STATED PROBLEM ▸
Can you print again, line for line, the part of the records that opens with the line containing "Task: Click 'Rek." and closes with the line containing "will (658, 540)."?

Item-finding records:
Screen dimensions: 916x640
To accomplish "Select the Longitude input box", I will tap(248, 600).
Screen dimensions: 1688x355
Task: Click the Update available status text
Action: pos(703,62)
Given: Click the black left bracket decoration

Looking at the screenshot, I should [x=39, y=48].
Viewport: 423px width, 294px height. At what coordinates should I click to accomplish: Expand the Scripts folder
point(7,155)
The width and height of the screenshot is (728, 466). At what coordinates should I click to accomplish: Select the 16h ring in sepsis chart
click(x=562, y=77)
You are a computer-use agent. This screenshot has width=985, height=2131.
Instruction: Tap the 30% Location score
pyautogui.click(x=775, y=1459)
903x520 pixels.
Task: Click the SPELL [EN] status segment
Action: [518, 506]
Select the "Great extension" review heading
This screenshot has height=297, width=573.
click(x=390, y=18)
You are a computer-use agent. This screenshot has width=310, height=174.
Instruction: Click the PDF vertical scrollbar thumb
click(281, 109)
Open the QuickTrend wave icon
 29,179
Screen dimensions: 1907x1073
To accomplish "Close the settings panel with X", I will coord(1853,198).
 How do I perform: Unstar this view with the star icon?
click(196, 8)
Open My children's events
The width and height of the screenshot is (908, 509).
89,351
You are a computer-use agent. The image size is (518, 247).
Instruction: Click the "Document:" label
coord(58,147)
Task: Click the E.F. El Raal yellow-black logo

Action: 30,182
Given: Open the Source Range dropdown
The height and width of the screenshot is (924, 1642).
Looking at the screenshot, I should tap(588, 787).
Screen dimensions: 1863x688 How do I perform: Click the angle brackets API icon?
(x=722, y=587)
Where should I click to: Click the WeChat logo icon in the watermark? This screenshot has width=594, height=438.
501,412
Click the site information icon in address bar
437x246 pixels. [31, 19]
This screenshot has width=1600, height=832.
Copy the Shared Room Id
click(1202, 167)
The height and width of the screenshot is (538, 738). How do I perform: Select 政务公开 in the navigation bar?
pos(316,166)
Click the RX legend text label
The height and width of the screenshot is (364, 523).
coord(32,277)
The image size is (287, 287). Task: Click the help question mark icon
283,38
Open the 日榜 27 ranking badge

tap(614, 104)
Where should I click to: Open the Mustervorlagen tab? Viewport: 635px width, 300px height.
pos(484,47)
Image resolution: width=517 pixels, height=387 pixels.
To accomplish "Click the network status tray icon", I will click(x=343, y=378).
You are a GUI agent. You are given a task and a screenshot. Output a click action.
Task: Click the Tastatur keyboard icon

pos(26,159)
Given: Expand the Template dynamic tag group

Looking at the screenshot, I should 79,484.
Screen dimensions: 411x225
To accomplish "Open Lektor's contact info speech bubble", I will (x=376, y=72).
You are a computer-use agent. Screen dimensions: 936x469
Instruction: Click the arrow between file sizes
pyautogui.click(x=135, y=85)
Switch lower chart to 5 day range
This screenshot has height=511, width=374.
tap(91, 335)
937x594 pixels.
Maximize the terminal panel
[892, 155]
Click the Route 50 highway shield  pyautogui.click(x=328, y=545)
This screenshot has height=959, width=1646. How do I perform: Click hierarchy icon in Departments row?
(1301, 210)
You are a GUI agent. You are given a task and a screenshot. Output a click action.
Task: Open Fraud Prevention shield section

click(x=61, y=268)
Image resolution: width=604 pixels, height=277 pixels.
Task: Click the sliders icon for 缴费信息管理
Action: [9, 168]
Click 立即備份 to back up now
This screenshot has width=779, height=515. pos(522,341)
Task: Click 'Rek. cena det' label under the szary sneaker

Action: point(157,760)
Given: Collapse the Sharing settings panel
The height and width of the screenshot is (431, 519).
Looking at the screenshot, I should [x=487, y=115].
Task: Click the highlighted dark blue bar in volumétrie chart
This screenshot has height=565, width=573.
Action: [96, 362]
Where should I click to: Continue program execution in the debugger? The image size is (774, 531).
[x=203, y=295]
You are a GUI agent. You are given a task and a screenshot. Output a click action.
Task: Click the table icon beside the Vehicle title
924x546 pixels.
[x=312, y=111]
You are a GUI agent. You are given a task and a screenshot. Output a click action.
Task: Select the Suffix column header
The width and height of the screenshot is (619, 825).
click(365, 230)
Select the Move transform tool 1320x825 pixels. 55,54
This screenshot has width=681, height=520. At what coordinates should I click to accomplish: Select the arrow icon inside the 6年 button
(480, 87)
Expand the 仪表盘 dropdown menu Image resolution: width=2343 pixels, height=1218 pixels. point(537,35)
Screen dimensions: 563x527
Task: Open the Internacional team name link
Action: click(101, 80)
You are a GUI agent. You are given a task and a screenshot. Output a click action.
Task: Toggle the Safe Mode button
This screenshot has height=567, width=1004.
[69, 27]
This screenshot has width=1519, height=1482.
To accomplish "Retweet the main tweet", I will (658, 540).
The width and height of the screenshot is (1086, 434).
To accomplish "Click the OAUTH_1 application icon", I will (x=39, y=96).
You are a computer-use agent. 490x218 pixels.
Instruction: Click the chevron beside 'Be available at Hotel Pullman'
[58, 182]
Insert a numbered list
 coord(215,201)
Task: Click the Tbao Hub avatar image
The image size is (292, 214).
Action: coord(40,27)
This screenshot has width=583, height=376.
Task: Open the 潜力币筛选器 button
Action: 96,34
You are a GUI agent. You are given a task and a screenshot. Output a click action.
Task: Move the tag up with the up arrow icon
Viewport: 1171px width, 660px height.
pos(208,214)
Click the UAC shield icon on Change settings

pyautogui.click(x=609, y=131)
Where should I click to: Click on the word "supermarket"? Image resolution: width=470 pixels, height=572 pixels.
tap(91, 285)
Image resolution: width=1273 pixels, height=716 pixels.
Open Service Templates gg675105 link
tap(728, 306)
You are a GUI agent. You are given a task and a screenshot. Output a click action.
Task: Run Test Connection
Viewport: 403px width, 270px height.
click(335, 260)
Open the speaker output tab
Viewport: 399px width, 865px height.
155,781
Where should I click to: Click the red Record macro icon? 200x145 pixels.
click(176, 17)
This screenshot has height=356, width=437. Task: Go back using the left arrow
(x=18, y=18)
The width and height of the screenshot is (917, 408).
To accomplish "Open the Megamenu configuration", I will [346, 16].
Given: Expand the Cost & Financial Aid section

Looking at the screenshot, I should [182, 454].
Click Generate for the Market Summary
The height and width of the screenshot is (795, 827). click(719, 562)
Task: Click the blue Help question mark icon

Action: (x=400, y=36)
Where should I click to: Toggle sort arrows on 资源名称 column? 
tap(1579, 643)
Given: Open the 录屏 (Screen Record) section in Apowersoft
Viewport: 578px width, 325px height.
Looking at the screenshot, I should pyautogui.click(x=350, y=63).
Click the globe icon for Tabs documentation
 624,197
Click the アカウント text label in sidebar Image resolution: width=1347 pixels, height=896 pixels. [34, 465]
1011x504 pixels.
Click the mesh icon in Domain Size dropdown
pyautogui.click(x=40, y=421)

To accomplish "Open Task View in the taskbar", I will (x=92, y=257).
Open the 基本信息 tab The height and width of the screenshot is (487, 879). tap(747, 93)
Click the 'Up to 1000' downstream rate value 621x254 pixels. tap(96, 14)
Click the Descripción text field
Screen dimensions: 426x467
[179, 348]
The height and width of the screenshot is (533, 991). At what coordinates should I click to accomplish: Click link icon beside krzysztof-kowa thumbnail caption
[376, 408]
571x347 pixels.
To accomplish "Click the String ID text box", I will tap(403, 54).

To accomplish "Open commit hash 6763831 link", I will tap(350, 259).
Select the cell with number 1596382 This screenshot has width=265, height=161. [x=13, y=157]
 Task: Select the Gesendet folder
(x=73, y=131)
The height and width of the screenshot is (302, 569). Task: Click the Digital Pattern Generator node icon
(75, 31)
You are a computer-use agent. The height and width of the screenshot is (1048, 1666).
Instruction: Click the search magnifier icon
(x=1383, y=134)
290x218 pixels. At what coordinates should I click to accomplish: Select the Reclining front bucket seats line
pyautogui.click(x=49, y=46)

TASK OUTPUT ▸
Task: Click 'Rek. cena det' label under the szary sneaker

Action: point(157,760)
Given: Collapse the Sharing settings panel
The height and width of the screenshot is (431, 519).
Looking at the screenshot, I should [x=487, y=115].
Task: Click the highlighted dark blue bar in volumétrie chart
This screenshot has height=565, width=573.
Action: [96, 362]
Where should I click to: Continue program execution in the debugger? The image size is (774, 531).
[x=203, y=295]
You are a GUI agent. You are given a task and a screenshot. Output a click action.
Task: Click the table icon beside the Vehicle title
924x546 pixels.
[x=312, y=111]
You are a GUI agent. You are given a task and a screenshot. Output a click action.
Task: Select the Suffix column header
The width and height of the screenshot is (619, 825).
click(365, 230)
Select the Move transform tool 1320x825 pixels. 55,54
This screenshot has width=681, height=520. At what coordinates should I click to accomplish: Select the arrow icon inside the 6年 button
(480, 87)
Expand the 仪表盘 dropdown menu Image resolution: width=2343 pixels, height=1218 pixels. point(537,35)
Screen dimensions: 563x527
Task: Open the Internacional team name link
Action: click(101, 80)
You are a GUI agent. You are given a task and a screenshot. Output a click action.
Task: Toggle the Safe Mode button
This screenshot has height=567, width=1004.
[69, 27]
This screenshot has width=1519, height=1482.
To accomplish "Retweet the main tweet", I will (658, 540).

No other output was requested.